→ EXERCISE OBJECTIVE: Print the records again, matching each line exactly.

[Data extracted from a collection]
== Segment start ==
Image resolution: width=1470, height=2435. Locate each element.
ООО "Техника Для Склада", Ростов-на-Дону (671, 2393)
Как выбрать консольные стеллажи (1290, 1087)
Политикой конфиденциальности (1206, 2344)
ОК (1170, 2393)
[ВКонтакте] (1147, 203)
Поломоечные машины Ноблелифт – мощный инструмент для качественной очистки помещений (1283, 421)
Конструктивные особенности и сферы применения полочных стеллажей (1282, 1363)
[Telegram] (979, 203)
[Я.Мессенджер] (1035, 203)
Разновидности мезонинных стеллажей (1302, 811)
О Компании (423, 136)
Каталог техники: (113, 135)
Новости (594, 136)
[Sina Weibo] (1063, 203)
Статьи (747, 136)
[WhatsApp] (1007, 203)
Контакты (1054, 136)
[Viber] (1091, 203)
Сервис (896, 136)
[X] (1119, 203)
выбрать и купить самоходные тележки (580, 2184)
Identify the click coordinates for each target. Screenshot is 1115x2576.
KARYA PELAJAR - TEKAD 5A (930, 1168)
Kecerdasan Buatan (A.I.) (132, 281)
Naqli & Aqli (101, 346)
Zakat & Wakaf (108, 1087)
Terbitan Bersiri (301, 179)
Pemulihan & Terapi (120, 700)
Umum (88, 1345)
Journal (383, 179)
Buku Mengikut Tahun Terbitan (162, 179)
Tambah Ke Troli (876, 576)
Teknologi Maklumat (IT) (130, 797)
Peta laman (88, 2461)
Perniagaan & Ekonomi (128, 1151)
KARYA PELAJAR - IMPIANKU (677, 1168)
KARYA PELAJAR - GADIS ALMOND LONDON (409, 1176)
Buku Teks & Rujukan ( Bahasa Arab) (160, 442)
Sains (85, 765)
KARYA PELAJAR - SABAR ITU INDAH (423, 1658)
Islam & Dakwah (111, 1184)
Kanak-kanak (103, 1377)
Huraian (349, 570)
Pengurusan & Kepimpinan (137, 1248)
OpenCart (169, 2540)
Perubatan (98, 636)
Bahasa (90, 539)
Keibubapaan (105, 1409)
== Segment end ==
→ SOLUTION TO THIS EXERCISE:
Image resolution: width=1470, height=2435. Locate each element.
ООО "Техника Для Склада", Ростов-на-Дону (671, 2393)
Как выбрать консольные стеллажи (1290, 1087)
Политикой конфиденциальности (1206, 2344)
ОК (1170, 2393)
[ВКонтакте] (1147, 203)
Поломоечные машины Ноблелифт – мощный инструмент для качественной очистки помещений (1283, 421)
Конструктивные особенности и сферы применения полочных стеллажей (1282, 1363)
[Telegram] (979, 203)
[Я.Мессенджер] (1035, 203)
Разновидности мезонинных стеллажей (1302, 811)
О Компании (423, 136)
Каталог техники: (113, 135)
Новости (594, 136)
[Sina Weibo] (1063, 203)
Статьи (747, 136)
[WhatsApp] (1007, 203)
Контакты (1054, 136)
[Viber] (1091, 203)
Сервис (896, 136)
[X] (1119, 203)
выбрать и купить самоходные тележки (580, 2184)
Identify the click coordinates for each target. Screenshot is 1115x2576.
KARYA PELAJAR - TEKAD 5A (930, 1168)
Kecerdasan Buatan (A.I.) (132, 281)
Naqli & Aqli (101, 346)
Zakat & Wakaf (108, 1087)
Terbitan Bersiri (301, 179)
Pemulihan & Terapi (120, 700)
Umum (88, 1345)
Journal (383, 179)
Buku Mengikut Tahun Terbitan (162, 179)
Tambah Ke Troli (876, 576)
Teknologi Maklumat (IT) (130, 797)
Peta laman (88, 2461)
Perniagaan & Ekonomi (128, 1151)
KARYA PELAJAR - IMPIANKU (677, 1168)
KARYA PELAJAR - GADIS ALMOND LONDON (409, 1176)
Buku Teks & Rujukan ( Bahasa Arab) (160, 442)
Sains (85, 765)
KARYA PELAJAR - SABAR ITU INDAH (423, 1658)
Islam & Dakwah (111, 1184)
Kanak-kanak (103, 1377)
Huraian (349, 570)
Pengurusan & Kepimpinan (137, 1248)
OpenCart (169, 2540)
Perubatan (98, 636)
Bahasa (90, 539)
Keibubapaan (105, 1409)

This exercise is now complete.